The police had been on twenty-four-hour duty since the hurricane hit, and they were stretched to their limit. They couldn't even take the time to address the needs of their own families. So, we started by helping the families of the on-duty police with their needs, like removing fallen trees and tarping roofs, among other things, and in the process gained their appreciation and trust.

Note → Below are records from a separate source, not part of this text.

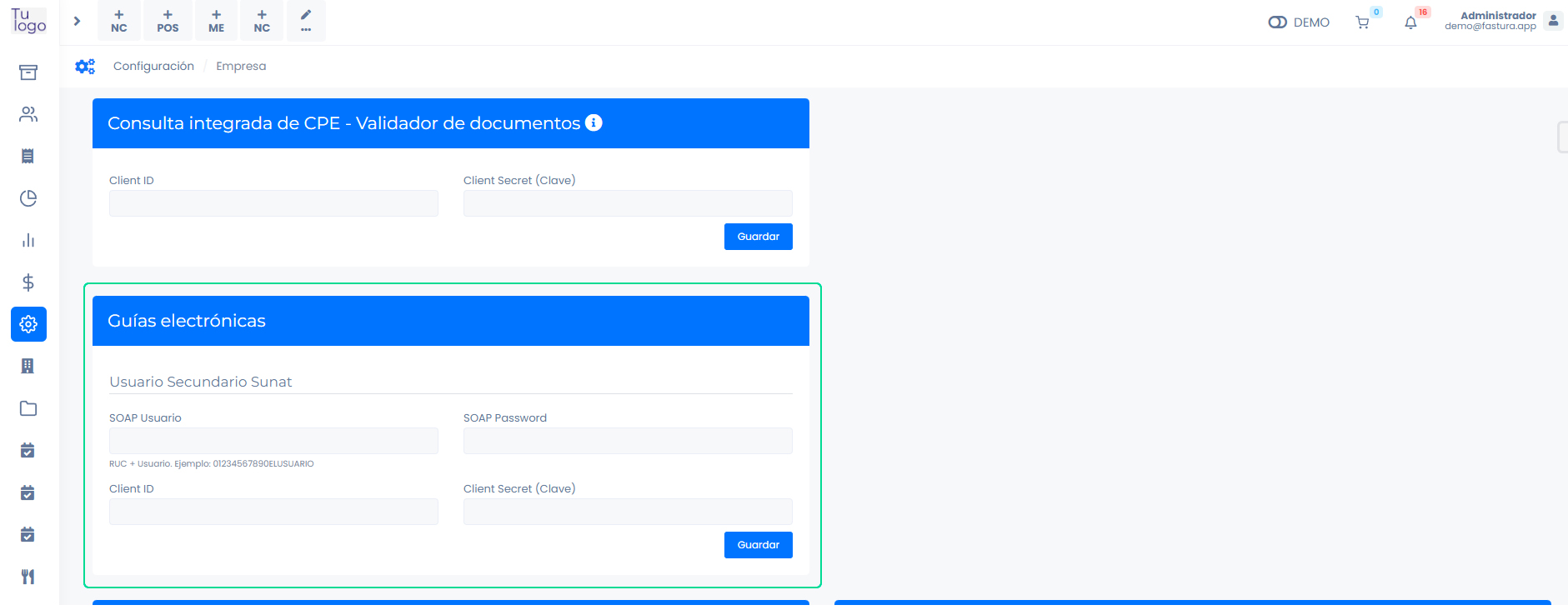
Task: Select the bar chart sidebar icon
Action: pyautogui.click(x=28, y=240)
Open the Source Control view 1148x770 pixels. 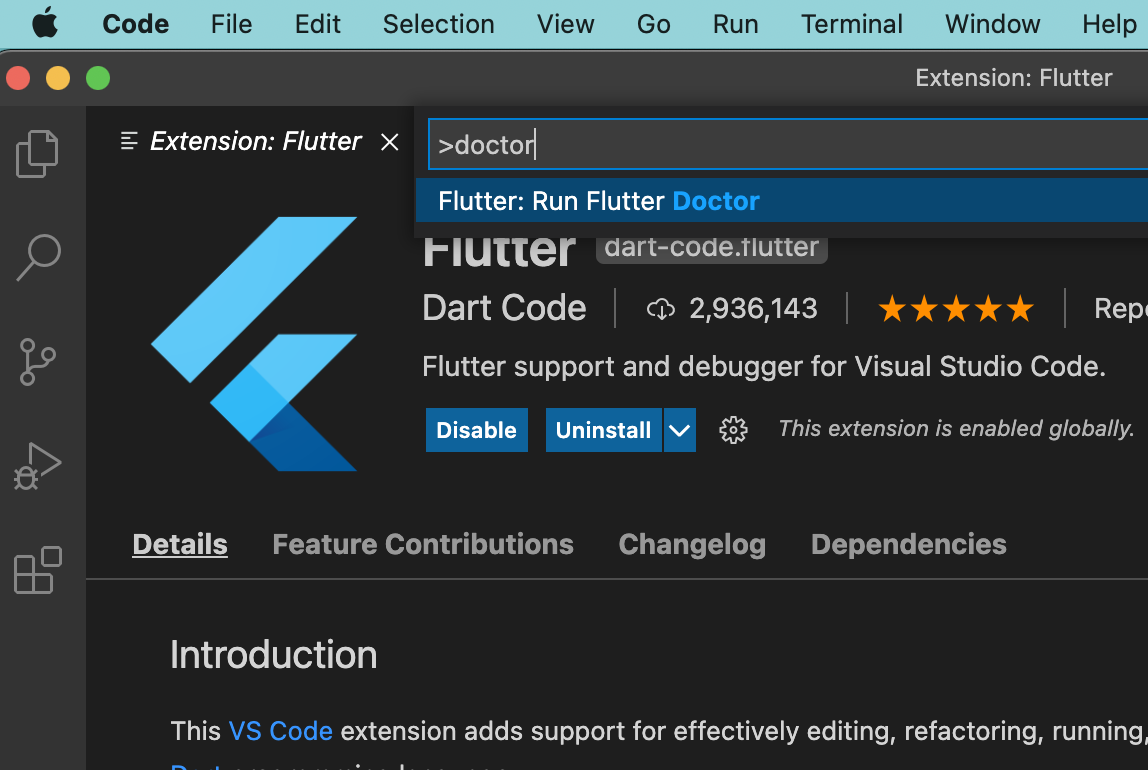[x=37, y=362]
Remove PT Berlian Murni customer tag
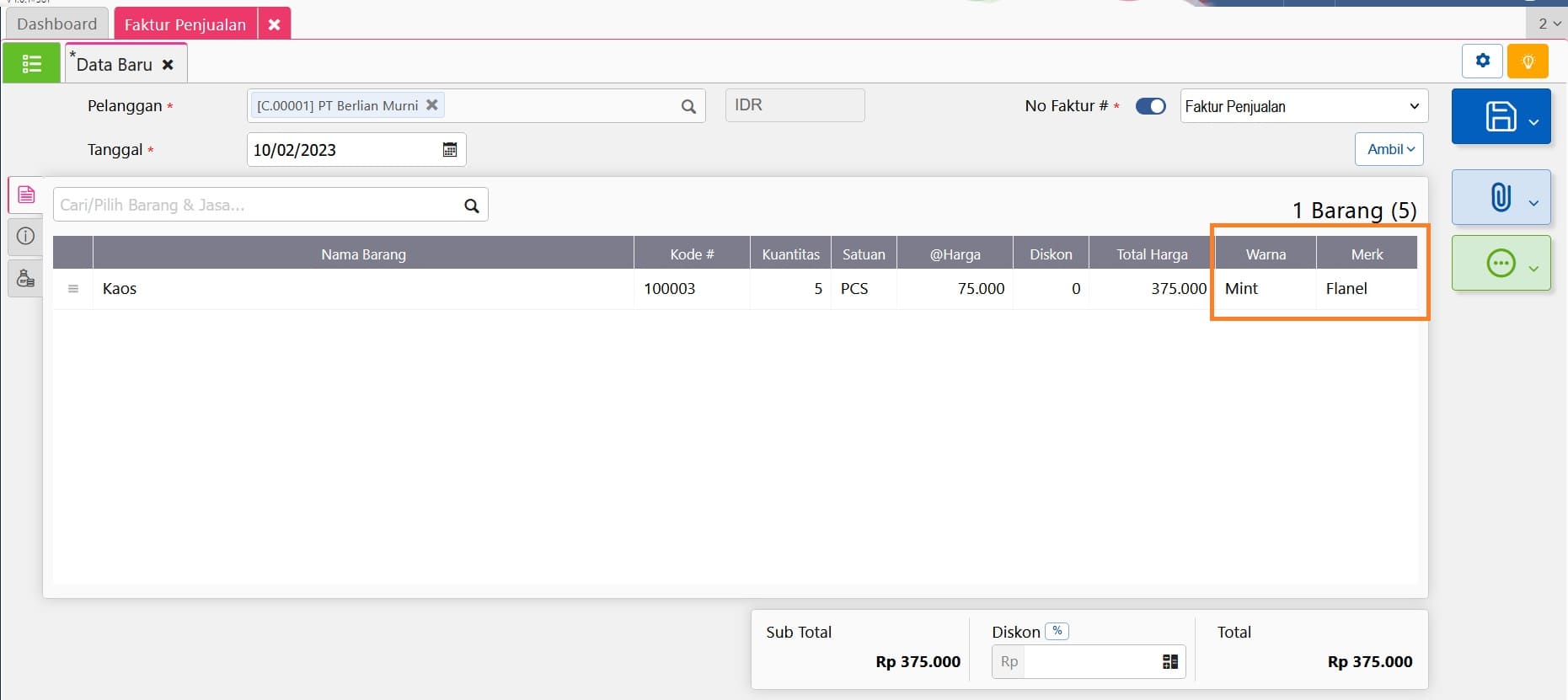Viewport: 1568px width, 700px height. [x=432, y=105]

We knew we couldn't make our host policeman's home the base of our operations. We needed a place that would be large enough to shelter and feed teams of volunteers, store our equipment, and park our vehicles. A hotel seemed like the appropriate venue, as it had been in Thailand. We were operating from what we knew, because we had used an affected hotel in Bang Tao. It had been under construction when the tsunami destroyed the first floor, including the lobby and offices, but the owner let us use the rooms on the second floor. But, when a Gulfport police family connection introduced us to representatives of the Beauvoir United Methodist Church in the neighboring town of Biloxi, we realized that this was not going to be the same as last time. The church became our home for the next five months.